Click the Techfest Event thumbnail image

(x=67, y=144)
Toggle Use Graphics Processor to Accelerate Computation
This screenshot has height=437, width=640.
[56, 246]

■ Instruction ■
Convert these rows into a two-column CSV with the columns request and answer, one row each. Put each value in a single quoted field and replace any line breaks with spaces.

■ Solution to the exercise ■
request,answer
"Click the Techfest Event thumbnail image","(x=67, y=144)"
"Toggle Use Graphics Processor to Accelerate Computation This screenshot has height=437, width=640.","[56, 246]"